Imagens inéditas registraram o momento exato em que a ponte Juscelino Kubitschek desabou e lançou veículos no Rio Tocantins, na divisa entre Tocantins e Maranhão. A tragédia, que aconteceu em 22 de dezembro de 2024, deixou 14 pessoas mortas.

O vídeo foi gravado por uma câmera de monitoramento instalada em um caminhão que trafegava sobre a ponte no momento do colapso. Nas imagens, é possível ver que a travessia seguia normalmente até que a estrutura começou a ceder. Em poucos segundos, o vão central desaba e caminhões, uma moto e outros veículos são arremessados para o rio.

Veja o vídeo:

VVídeo: Reprodução/ @melissafachinello_ no Instagram


No momento do colapso, diversos veículos caíram no rio, incluindo caminhões que transportavam cargas perigosas, como ácido sulfúrico e defensivos agrícolas.

As imagens foram divulgadas em uma rede social pela advogada Melissa Fachinello, que representa a transportadora proprietária de um dos caminhões e atua na defesa de familiares das vítimas. Ao comentar o caso, ela afirmou que a tragédia poderia ter sido evitada.

“Uma tragédia que poderia ter sido evitada se houvesse cuidado, manutenção, fiscalização e responsabilidade!!! Que a memória desse dia nos lembre que vidas não podem ser tratadas com descaso, silêncio e irresponsabilidade”, escreveu ela.

Veja o momento em que a ponte desaba:

Ponte desaba entre Tocantins e Maranhão

Segundo laudo da Polícia Federal (PF), o colapso da ponte aconteceu de forma extremamente rápida. A estrutura começou a ceder entre 15 e 30 segundos, e o desabamento do vão central ocorreu em menos de um segundo.

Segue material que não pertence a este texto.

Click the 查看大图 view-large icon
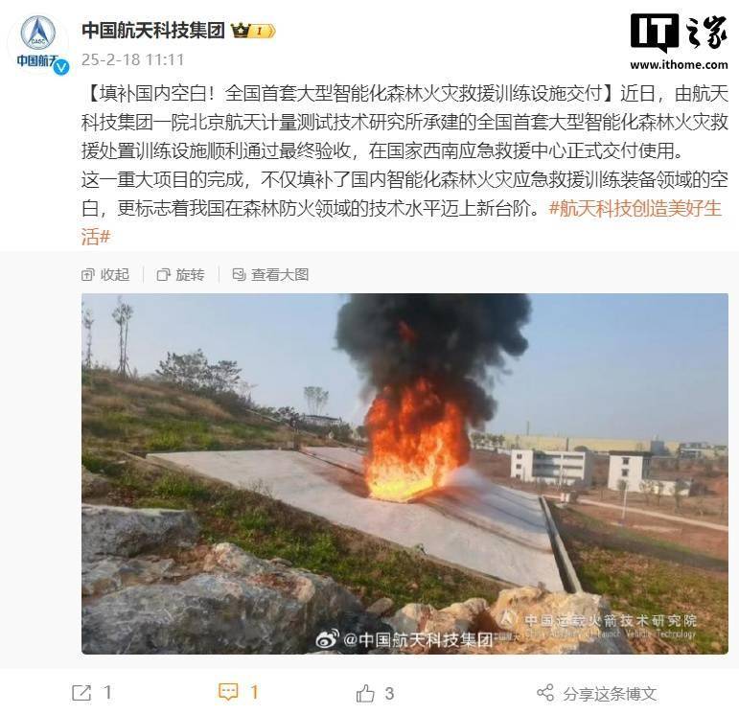The width and height of the screenshot is (739, 714). [x=239, y=274]
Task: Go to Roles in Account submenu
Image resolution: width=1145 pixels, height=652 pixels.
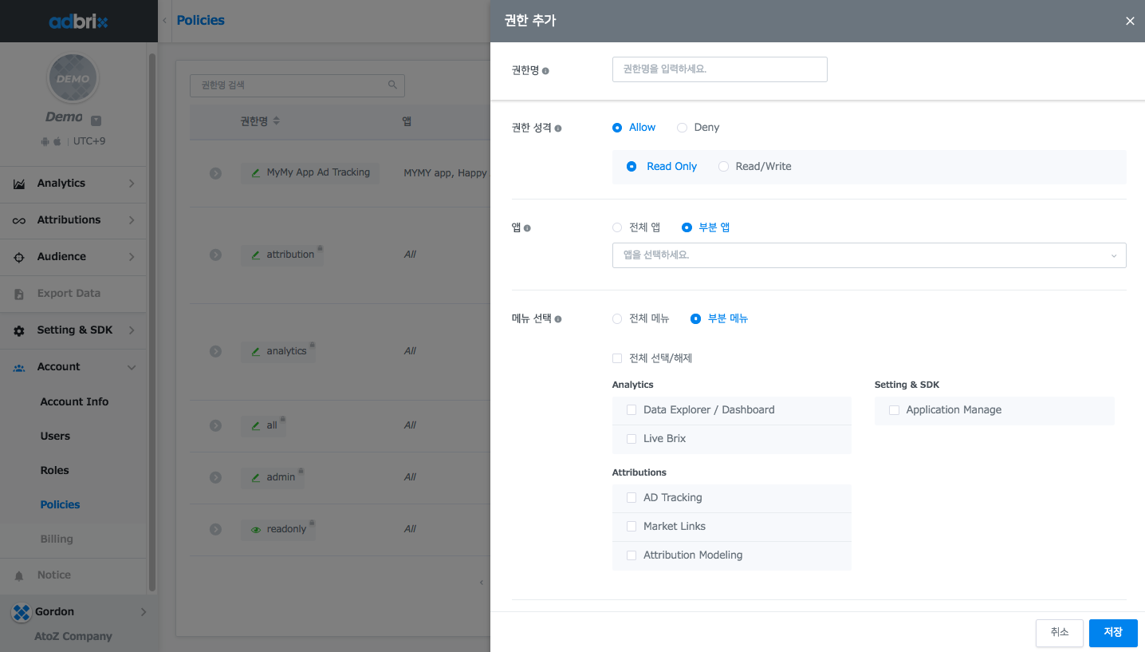Action: pyautogui.click(x=54, y=471)
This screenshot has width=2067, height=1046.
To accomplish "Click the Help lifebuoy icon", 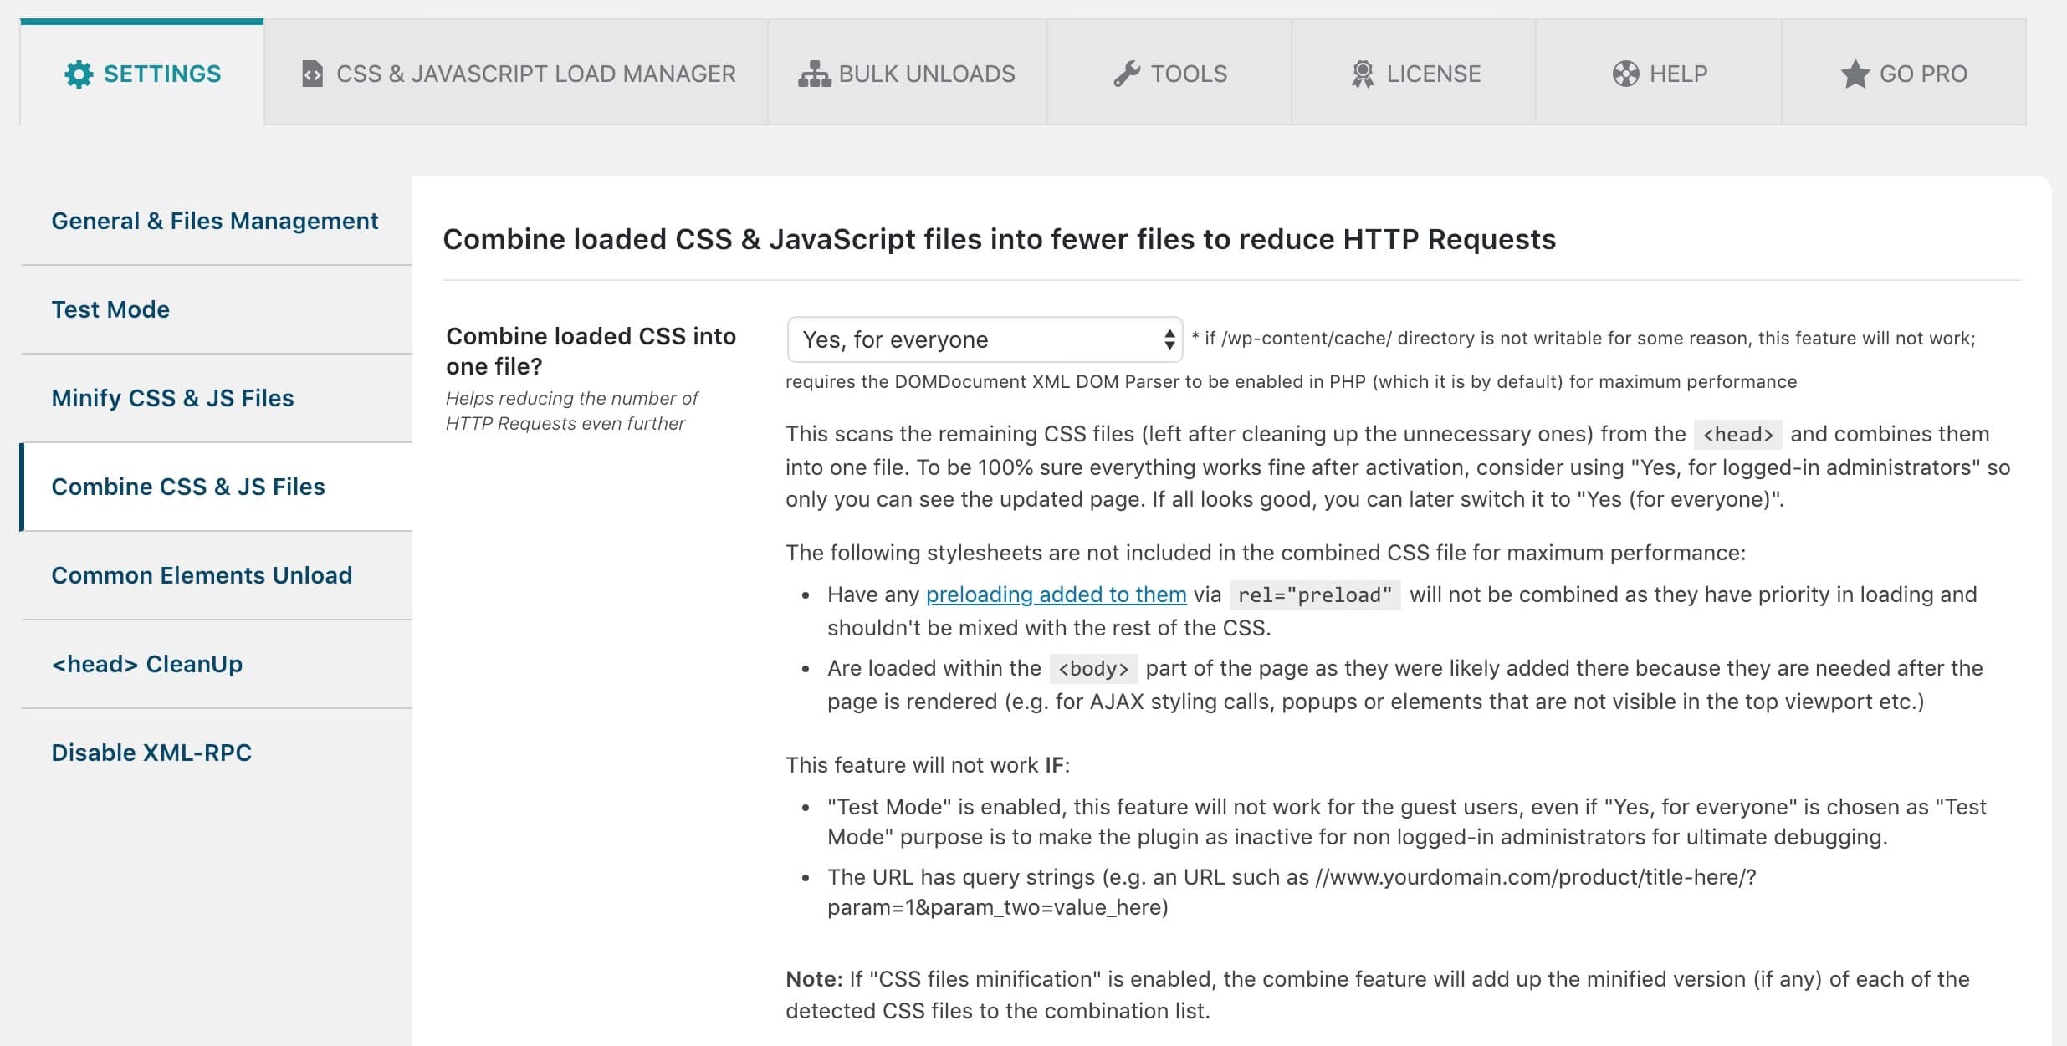I will click(1625, 74).
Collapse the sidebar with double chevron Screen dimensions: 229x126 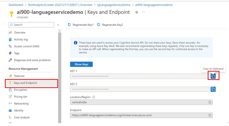pos(58,25)
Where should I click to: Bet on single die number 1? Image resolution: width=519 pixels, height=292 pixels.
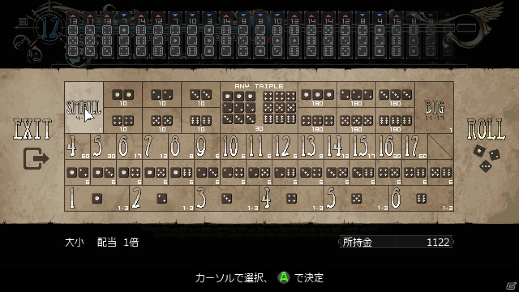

A ponte tinha 533 metros de extensão e ligava os municípios de Estreito, no Maranhão, e Aguiarnópolis, no Tocantins. Construída na década de 1960, a estrutura já era alvo de críticas há anos devido às condições consideradas precárias.

Foto mostra equipes analisando a ponte que desabou entre Tocantins e Maranhão
Ponte Juscelino Kubitschek de Oliveira desabou no dia 22 de dezembro de 2024– Foto: Divulgação/PM-TO

Um relatório técnico encomendado pelo Departamento Nacional de Infraestrutura de Transportes (Dnit), publicado em 2020, apontava que a ponte estava em estado “sofrível” e recomendava intervenções. Apesar disso, uma licitação aberta em 2024 para obras de revitalização não avançou, e nenhuma reforma foi realizada antes da queda.

De acordo com a perícia, a possível causa do desabamento foi a sobrecarga da estrutura. Os técnicos destacaram que, quando a ponte foi projetada, caminhões tinham cerca de 20 toneladas, enquanto atualmente é comum o tráfego de veículos com mais de 70 toneladas.

Após o acidente, a estrutura que restou foi implodida em fevereiro de 2025. Uma nova ponte foi construída no local e inaugurada um ano depois.